I cherished these pieces, I think my mom still may have one of them and I don't know where the others have gone. But, I do still have a few Christmas ornaments for the tree that I painted myself as a girl. It's really neat to unpack them and remember the fun I had while I painted.
On Saturday I was reminded of that fun, that childlike innocence that peeks through when I am given an opportunity to create (good at it or not).
I attended an Intuitive Art Workshop with Maggie McLeod and was taught how to clear my mind and allow the message and visions to flow, then transfer them onto paper. I was so nervous about this for many reasons. One being my own judgement of my abilities. I usually try too hard when I sit down to paint and therefore have a hard time allowing the information to flow, then I am scared to share what I created because it doesn't feel good to me (mostly because I forced it onto the paper). I was also nervous that someone would tell me how much my artwork stank...
These fears of course were unfounded as I quickly realized that most of us in the room were having the same issues, our insecurities were running rampant and we were all a little wary of how this day was going to turn out and what we would gain from it.
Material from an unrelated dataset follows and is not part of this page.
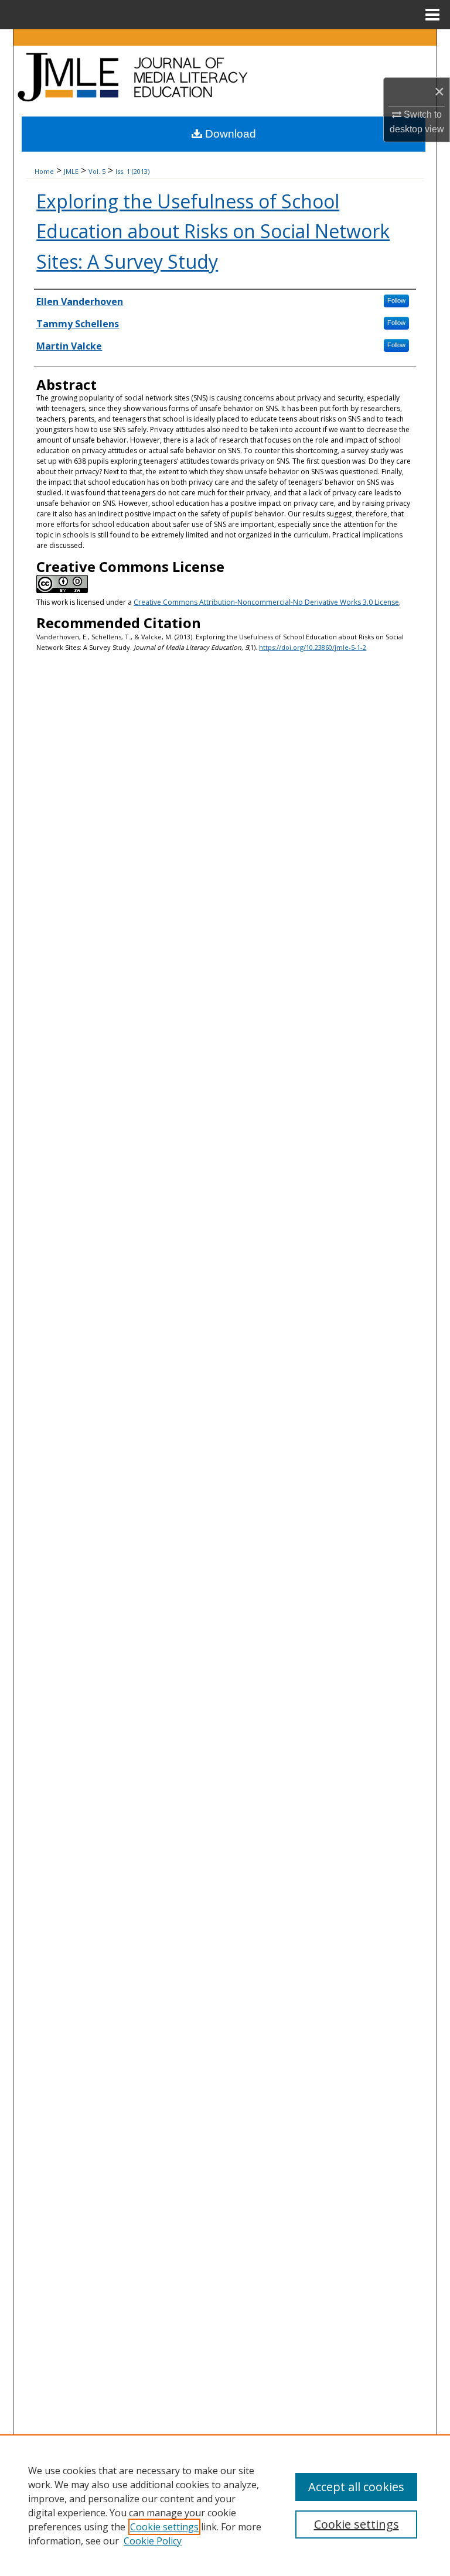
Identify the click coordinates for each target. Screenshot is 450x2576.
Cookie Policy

We were all supportive of each other and I soon recognized that this day was a big part of our journey and it was a step that must be taken.
I surprised myself by creating 3 very unique and interesting pieces (2 are pictured, the 3rd didn't photograph so well). The message from my soul was clearly mapped out in my artwork.
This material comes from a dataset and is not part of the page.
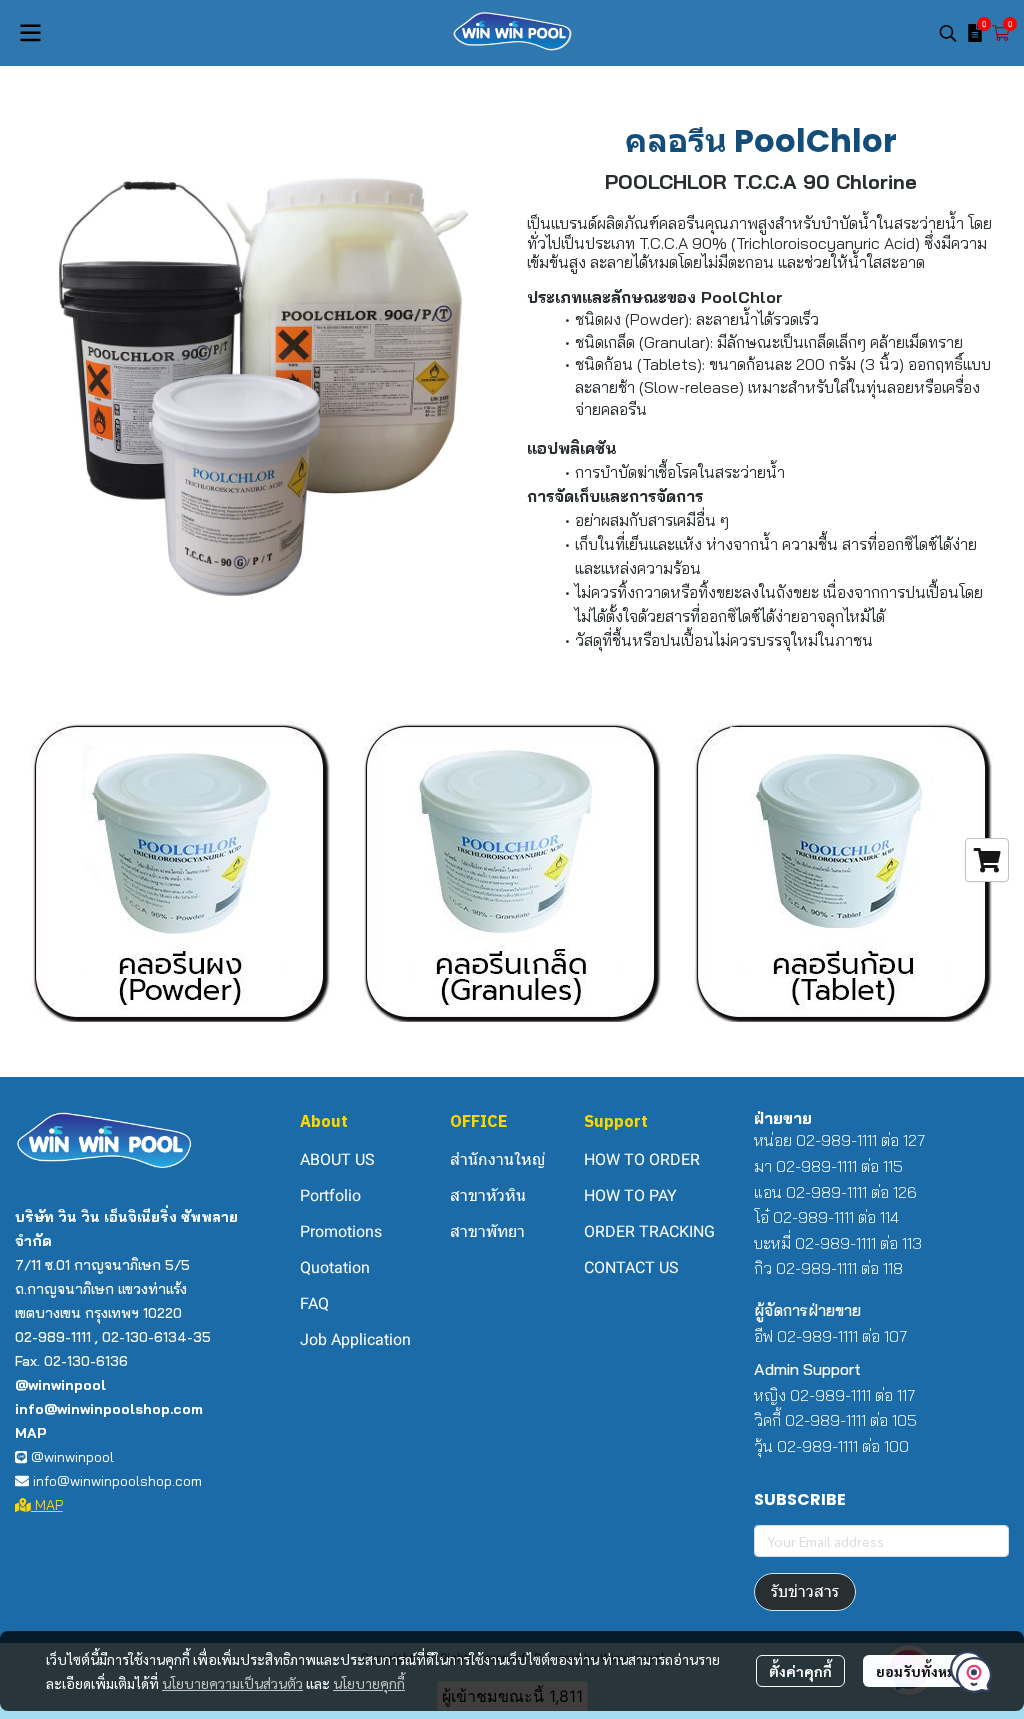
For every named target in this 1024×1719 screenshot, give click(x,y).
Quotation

We all marveled at each other's artwork, each of us had a distinct style and even if you didn't know who did the art you knew which 3 belonged together, our styles were very clear and the artwork of our souls was marvelous!
I am so grateful to have had this experience, it has unlocked a part of me that has been sleeping and I just simply cannot wait to delve deeper into my subconscious to pull out more art from my soul.
The process was easy; I cleared my mind, took some deep breaths, randomly picked up a color and let my hand do what it needed to do. It was an addictive process also and found it hard to stop drawing when our time had ended.
So, all of these years I thought I wasn't talented, that I wasn't worthy of being a creative person and that I was destined to be completely blocked when it came to artful expression. I was completely wrong! I am talented, worthy and creatively UNblocked! It's an amazingly liberating feeling to put pencil to paper and just allow your soul to draw and create.
I encourage everyone to give it a try. Don't pre-judge or TRY too hard when you are sitting down to be creative, let the ideas and images flow easily and lovingly. Then sit back and enjoy the creation of your soul.